▶ _EXERCISE INSTRUCTIONS_: Beginning at the line that mentions "This screenshot has", retype the rest of the records below exactly. Pictures are not part of the copy.

(EXERCISE MATERIAL begins)

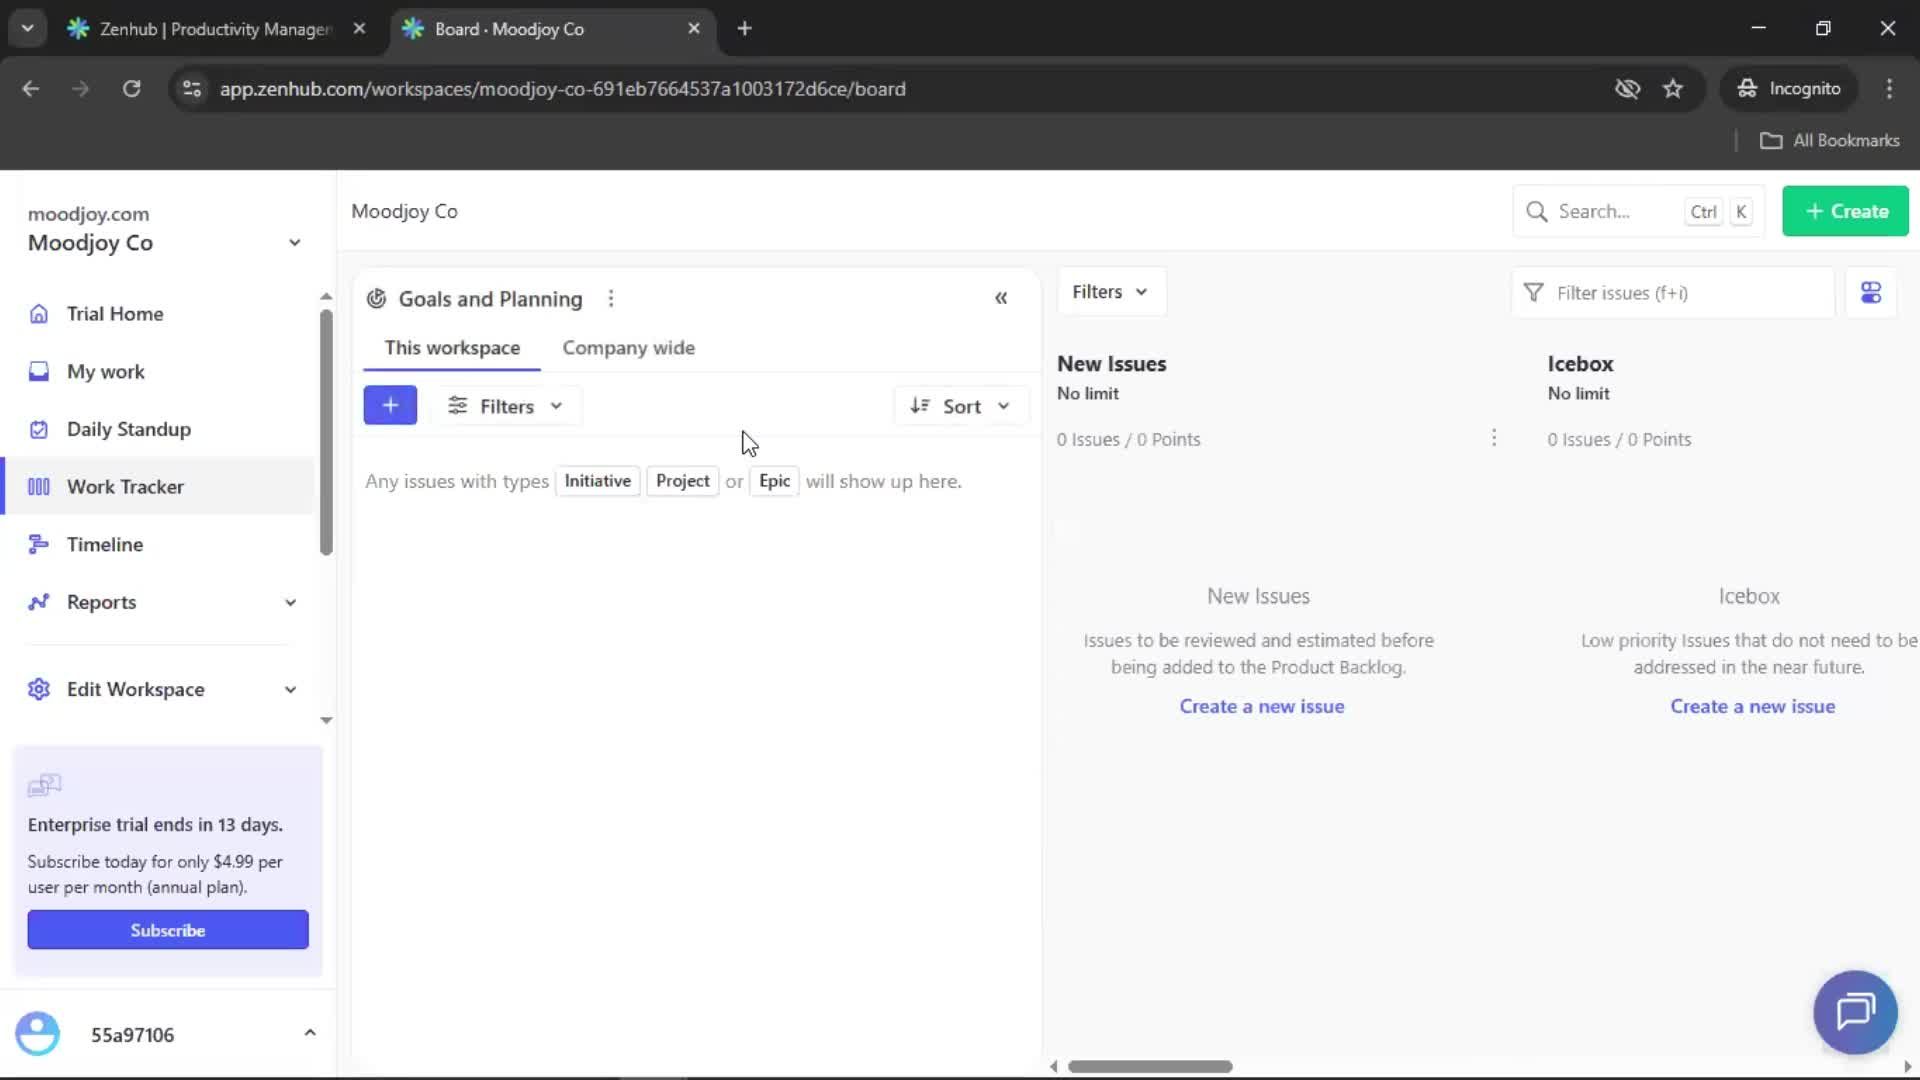Create a new issue in Icebox
Screen dimensions: 1920x1080
pyautogui.click(x=1753, y=705)
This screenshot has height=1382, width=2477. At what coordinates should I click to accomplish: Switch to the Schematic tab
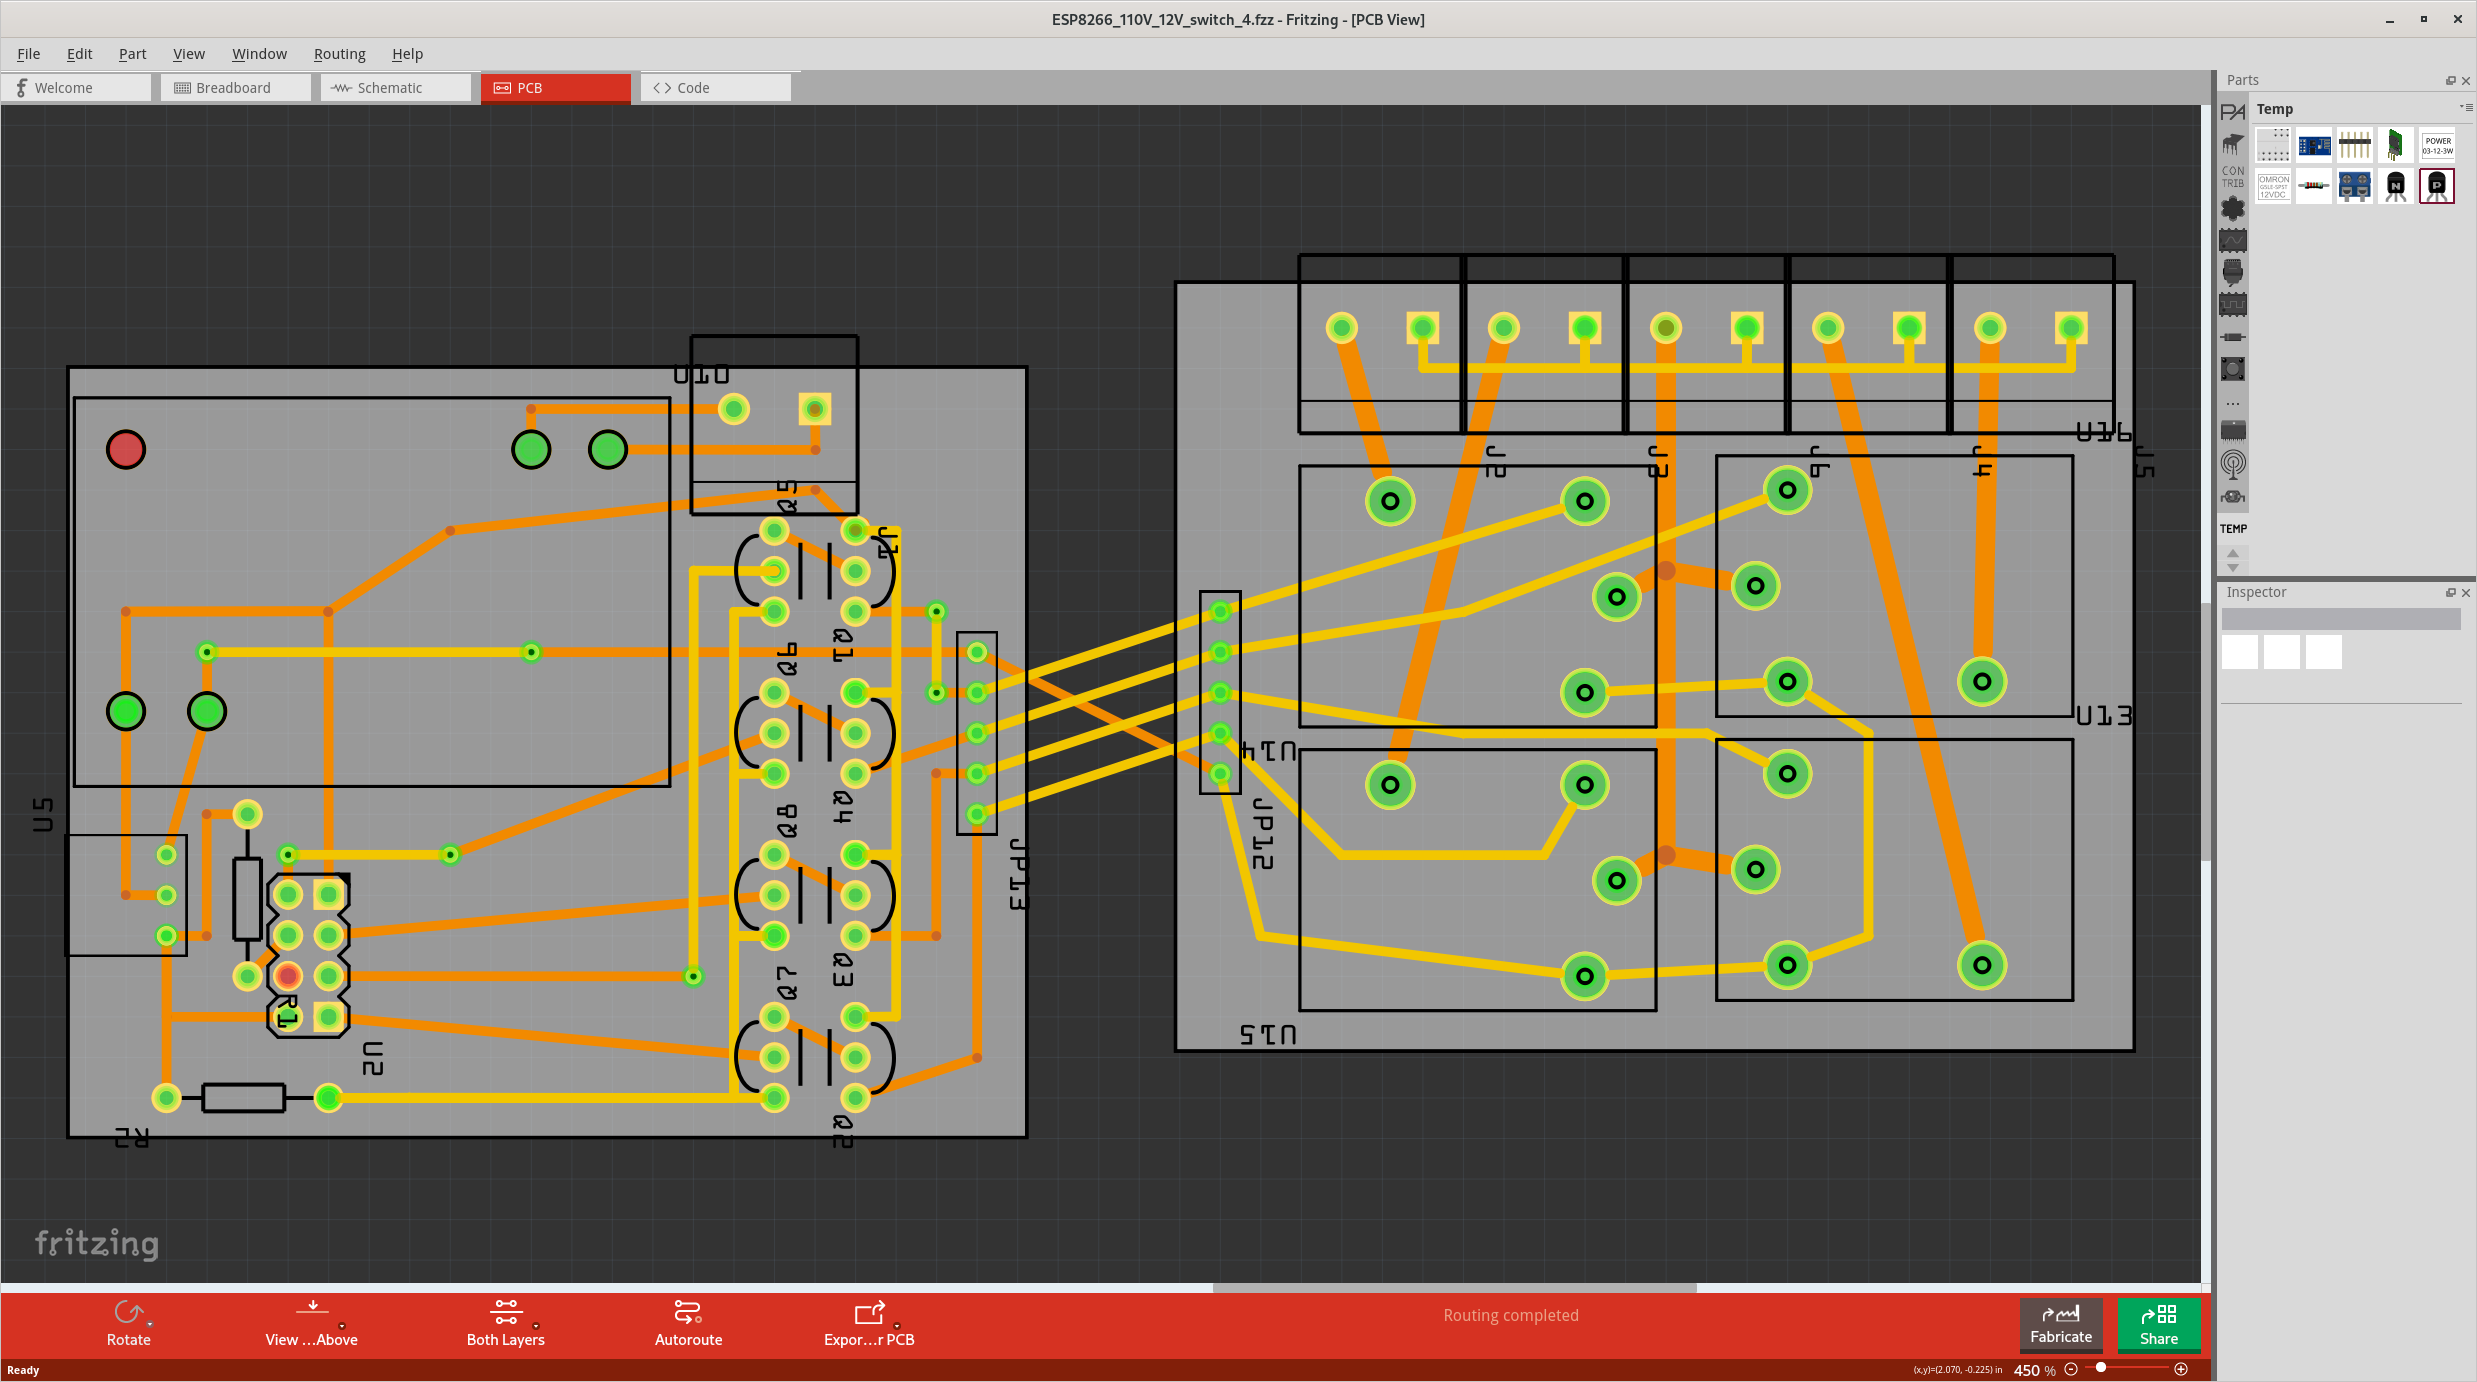tap(389, 88)
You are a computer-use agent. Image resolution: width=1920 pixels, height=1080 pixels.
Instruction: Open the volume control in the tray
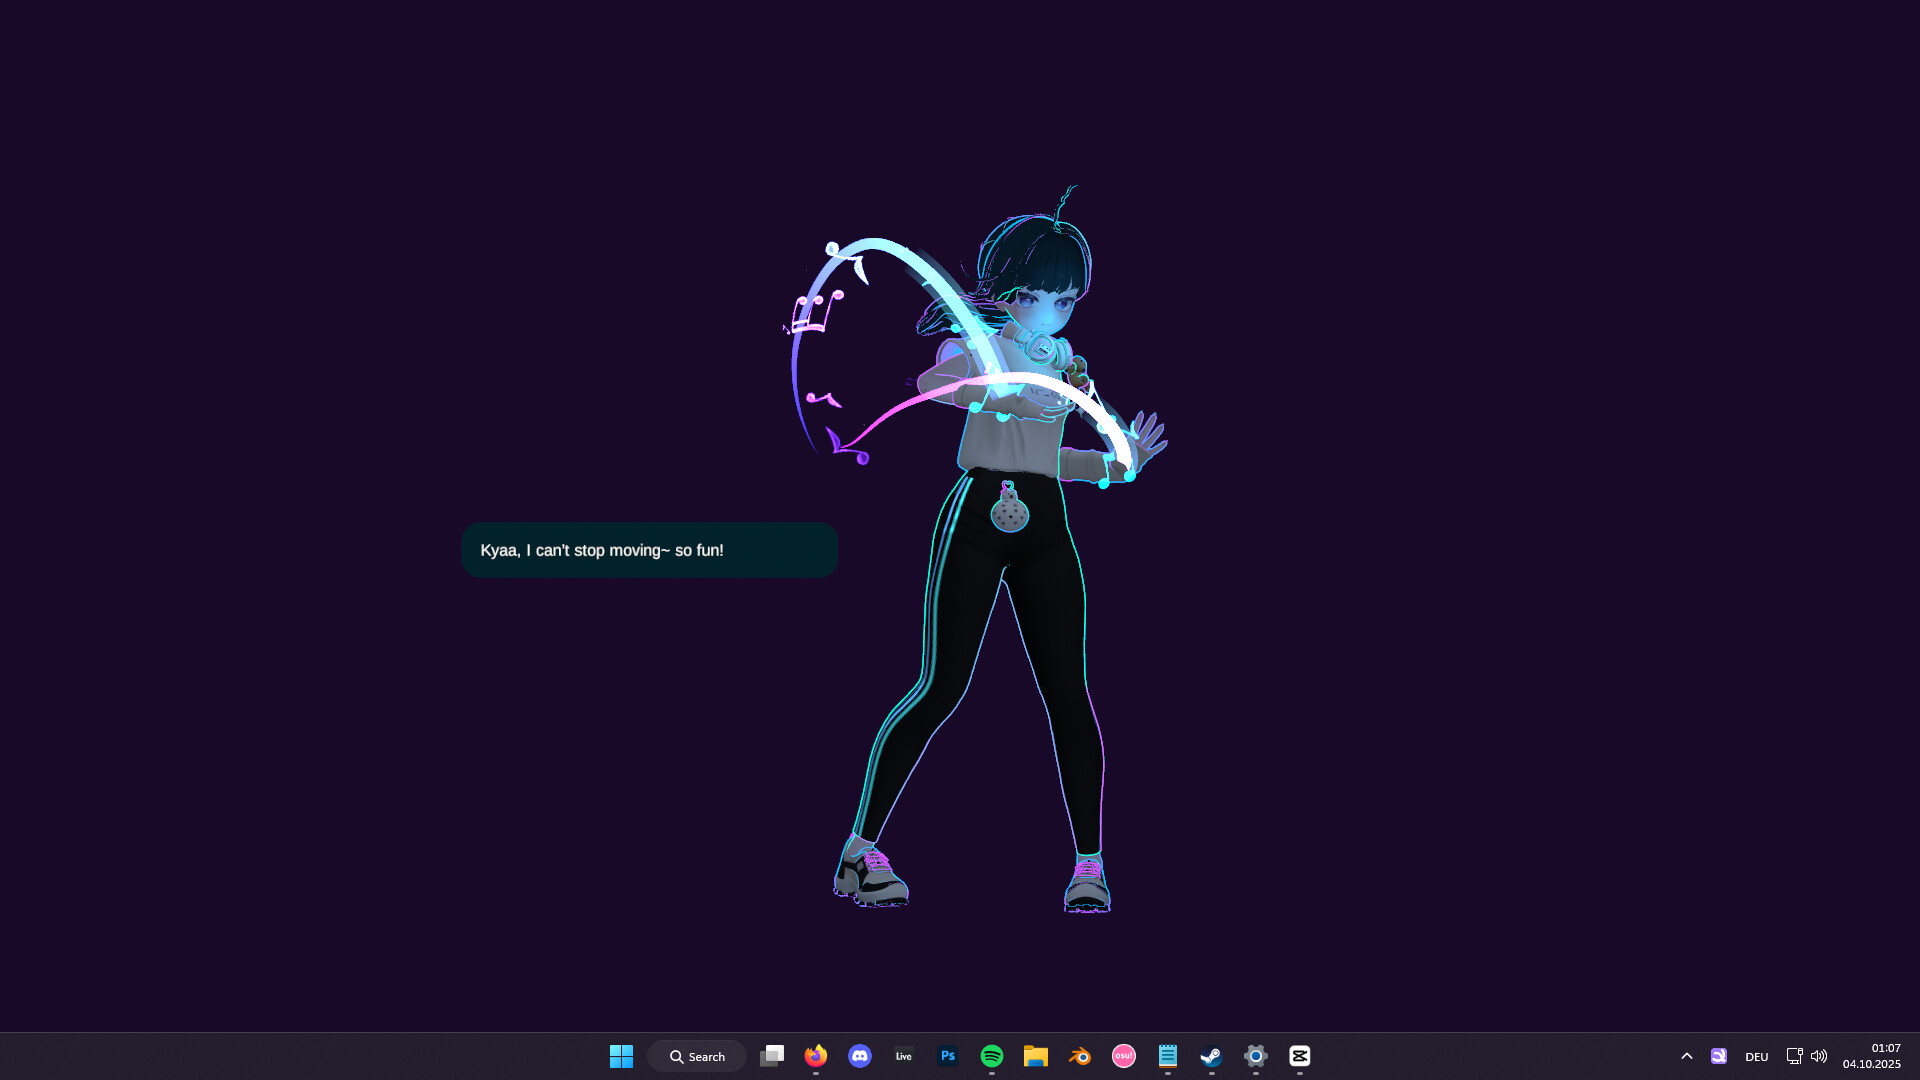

(EXERCISE MATERIAL ends)

▶ _TASK ANSWER_:
This screenshot has height=1382, width=2477. At what coordinates should I click to accomplish: Switch to the Schematic tab
tap(389, 88)
You are a computer-use agent. Image resolution: width=1920 pixels, height=1080 pixels.
Instruction: Open the volume control in the tray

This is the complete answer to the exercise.